Capturem His-Tagged Purificationは次世代メンブレン技術を用いてヒスチジンタグ(Hisタグ)融合タンパク質を精製できる革新的なキットで、従来の金属レジンの使用範囲を超えた幅広い条件に適用できる。サンプルとしてバクテリアと哺乳類細胞ライセートの両方が使用でき、変性条件下(8 M尿素、6 Mグアニジン塩酸塩)での使用も可能である。また、EDTA、還元剤(βメルカプトエタノール、DTT、TCEPなど)、グリセロールなどの添加剤を含む幅広い条件下でも優れた性能を発揮する。タンパク質のタンデムアフィニティー精製にも使用可能である。
本製品は、高性能ナイロンメンブレンを装着したスピンカラムを用いており、細胞溶解液の添加から溶出までの室温操作が可能で、Miniprepでは5分以内、Maxiprep Kitおよび96well plateでは15分以内に終了する。処理時間が短いためタンパク質の劣化や失活の懸念が少なく、待ち時間のない手軽な操作で質の高い精製が可能である。
化学的修飾により孔の表面積を拡大したナイロンメンブレンは、ベッドボリュームが少なく、Hisタグ融合タンパク質の結合能が高く(≧75 mg/cm3)、高純度、高濃度での精製が可能である。Miniprepでは1個につき800 μlまでのライセートの処理が可能で、100 μgまでのHisタグ融合タンパク質を0.3~1 mg/mlの高濃度で溶出できる。またMaxiprepカラムでは25 mlまでのライセートが処理可能で、2.5 mgまでのHisタグ融合タンパク質を4.5 mg/mlまでの高濃度で溶出できる。96 well plateでは、1つのwellにつき1,000 μlまでのライセートの処理が可能で、100 μgまでのHisタグ融合タンパク質を0.3~1 mg/mlの高濃度で溶出できる。
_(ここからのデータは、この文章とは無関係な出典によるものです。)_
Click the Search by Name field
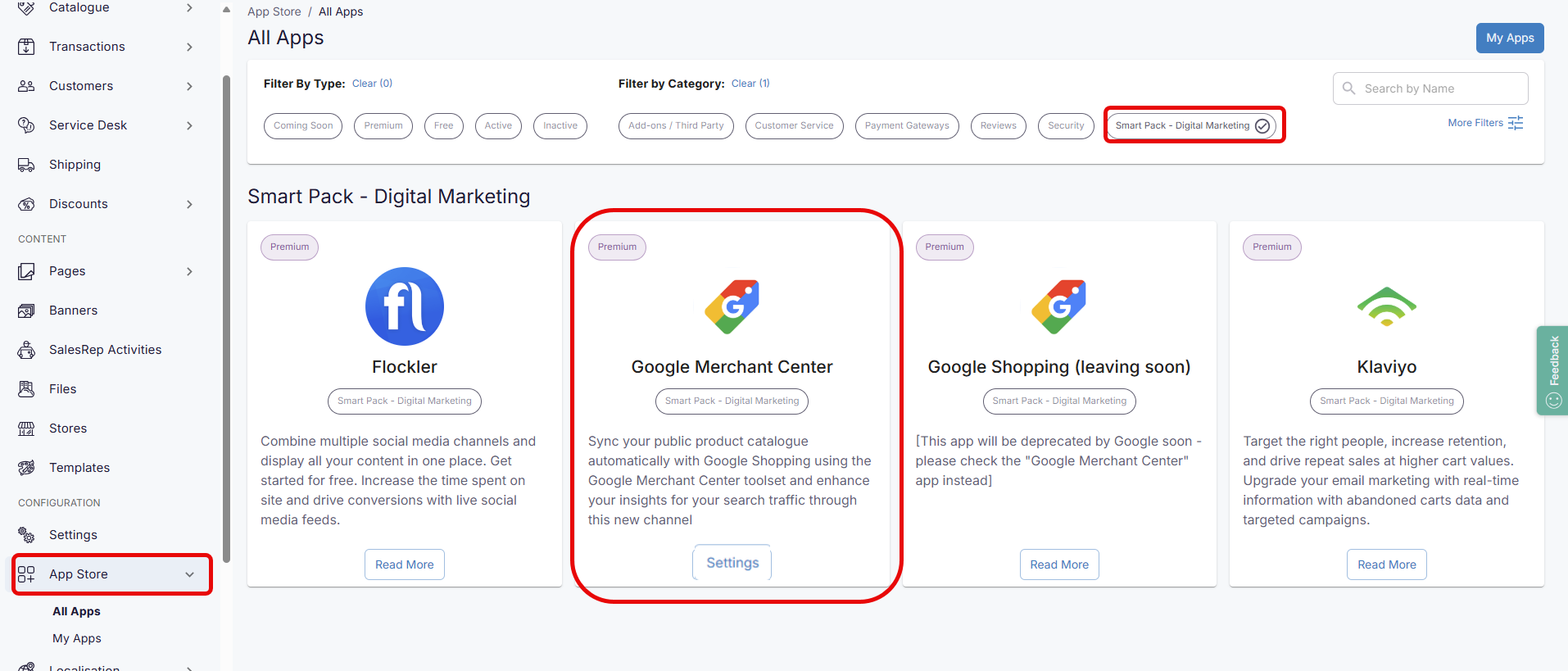 (x=1438, y=88)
Capturem His-Tagged Purificationのワークフロー
図1.Capturem His-Tagged Purificationのワークフロー
まず、xTractor Bufferをメンブレンの入ったカラムに添加し、カラムの平衡化を行う。そして、タグ融合タンパク質をスピンカラムのメンブレンに添加し、結合させる。続いて、洗浄バッファーを加えて洗浄した後、溶出バッファーで溶出すれば精製操作は完了する。
Miniprepと96 well plateは100 μlの溶出バッファーで、Maxiprep Kitでは500μlの溶出バッファーで90%以上の溶出が可能である。各ステップの遠心はMiniprepでは11,000×g 1分、Maxiprep Kitおよび96 well plateでは2,000×g 3分で行う。Miniprepであれば5分以内、Maxiprep Kitおよび96 well plateであれば15分以内で全ての精製操作が完了する。
Maxiprep Kitを使用する場合は、50 mlのチューブが遠心可能な遠心機が必要となります。
また96 well plateは、96 well plate用の遠心機または吸引濾過をするための機器が必要となります。
表1.Capturem His-Tagged PurificationのBufferの組成
Buffer組成
Lysis Buffer

xTractor Buffer(製品コード 635625)を推奨。他のスタンダートなlysis bufferも使用可能。

Wash Buffer

150 mM NaCl , 20 mM Na3PO4 , pH 7.6

Elution Buffer

500 mM NaCl , 20 mM Na3PO4 , 500 mM imidazole,pH7.6


Capturem His-Tagged Purificationの革新的膜テクノロジー
図2.Capturem His-Tagged Purificationの革新的膜テクノロジー
Membrane表細の独自ポリマー構造により、大きな膜表面積と高容量を実現している。そのため精製に長時間を要するレジンカラムに比べ、サンプル溶液が新テクノロジーの高容量膜細孔の中を迅速に通過し、短時間での精製が可能である。また低い圧力でサンプル溶液が通過するため、タンパク質の品質低下を招かない。またBed volumeが小さく、洗浄バッファーの残存がない高純度精製が可能である。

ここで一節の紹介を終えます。